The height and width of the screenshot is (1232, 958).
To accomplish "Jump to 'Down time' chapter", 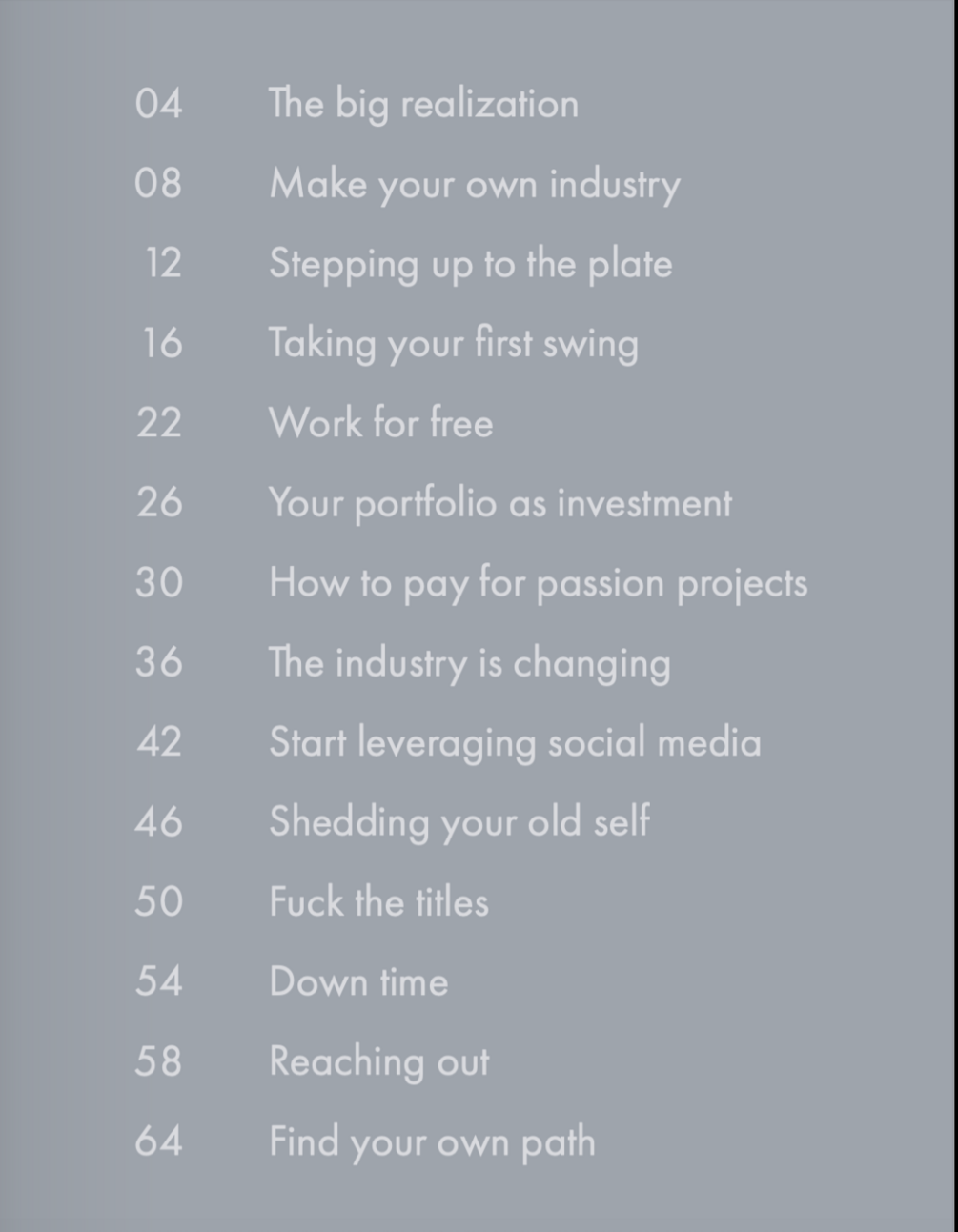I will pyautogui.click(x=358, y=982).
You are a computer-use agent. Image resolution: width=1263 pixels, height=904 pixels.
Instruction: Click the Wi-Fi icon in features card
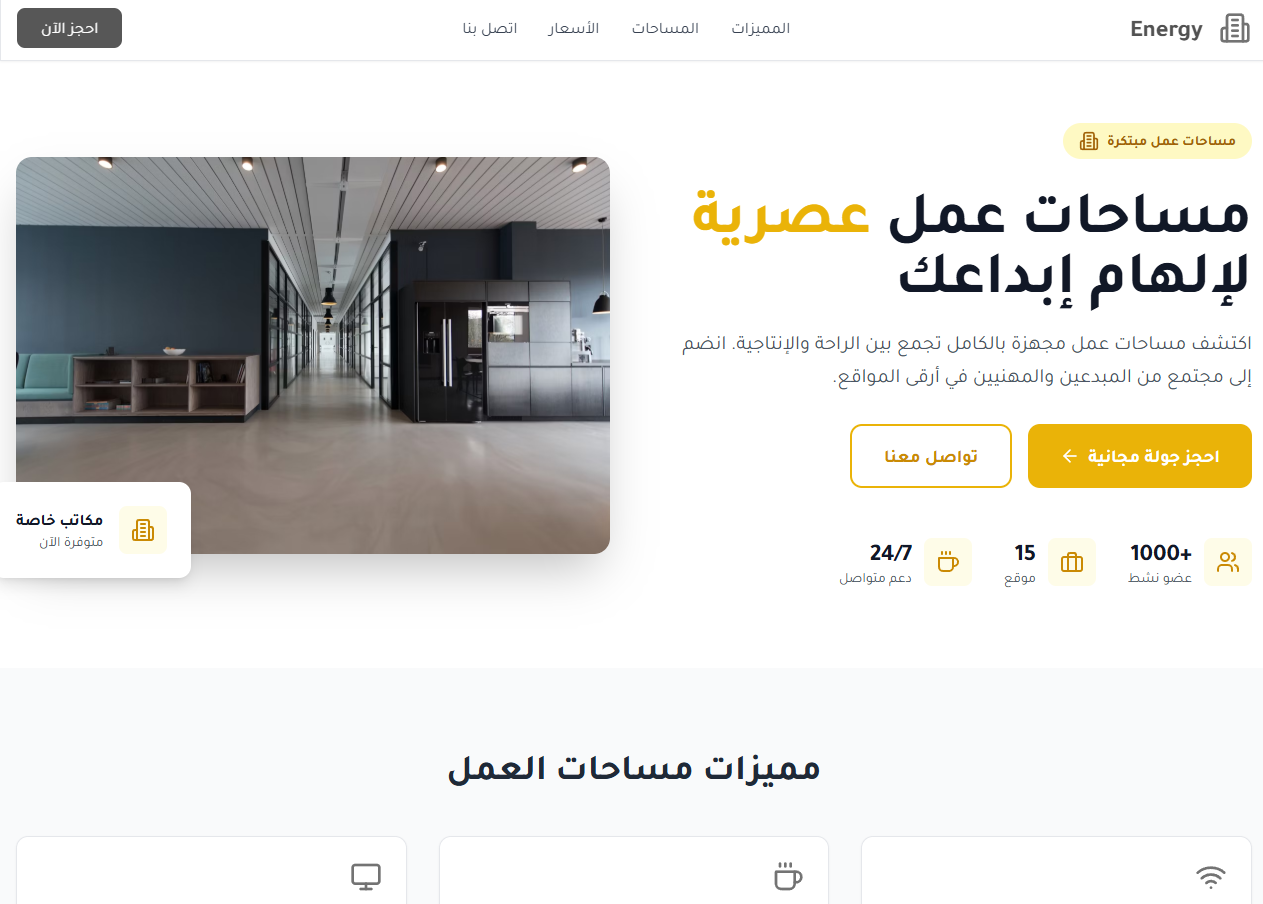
______________________________
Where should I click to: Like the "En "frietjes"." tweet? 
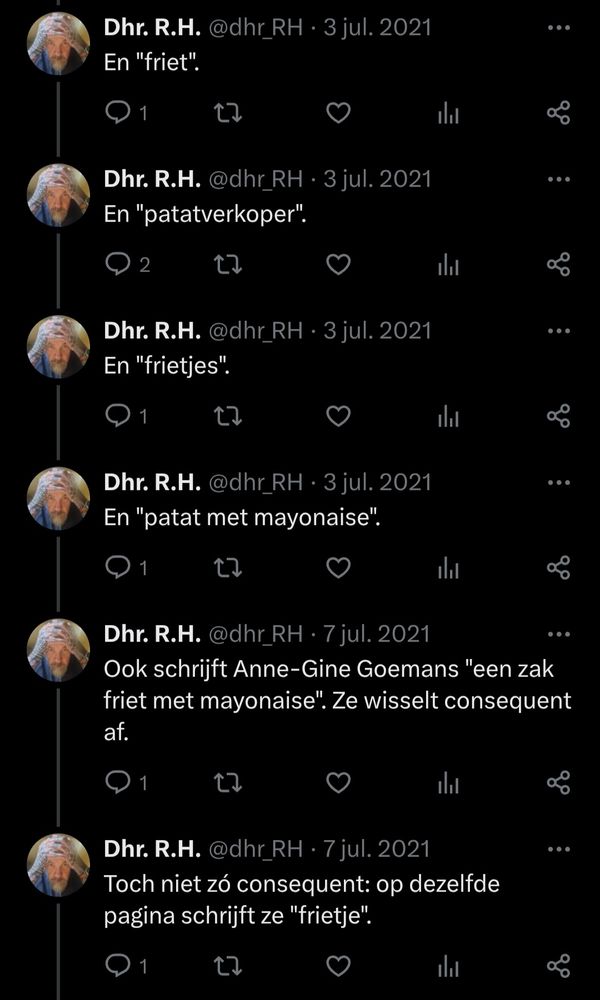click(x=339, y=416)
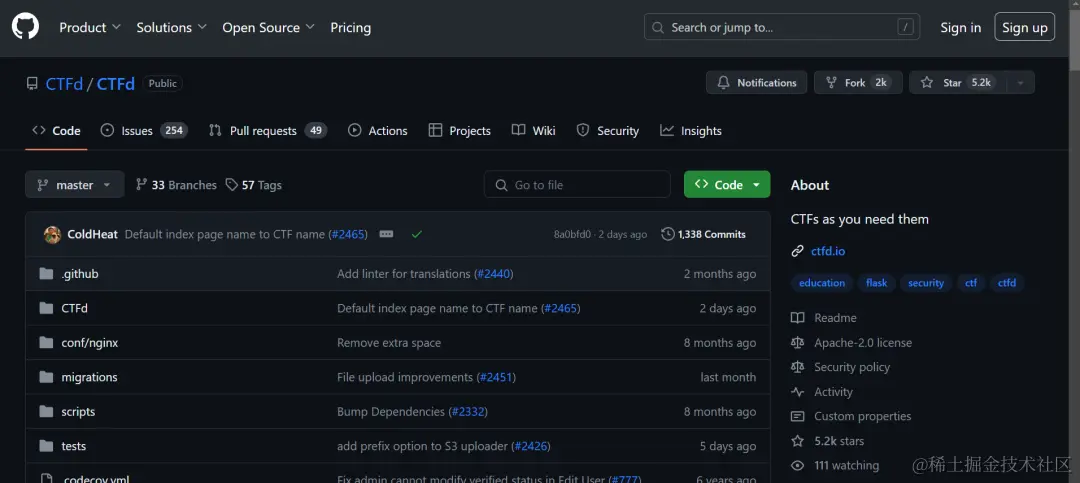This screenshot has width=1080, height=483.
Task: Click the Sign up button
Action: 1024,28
______________________________
__THE TASK__. Copy only this part of the entries above: the line with "You are a computer-use", the line with "Instruction: Click the", and the lines between, all exactly as written.

__SOLUTION TO THE EXERCISE__.
You are a computer-use agent. Image resolution: width=1263 pixels, height=904 pixels.
Instruction: Click the Wi-Fi icon in features card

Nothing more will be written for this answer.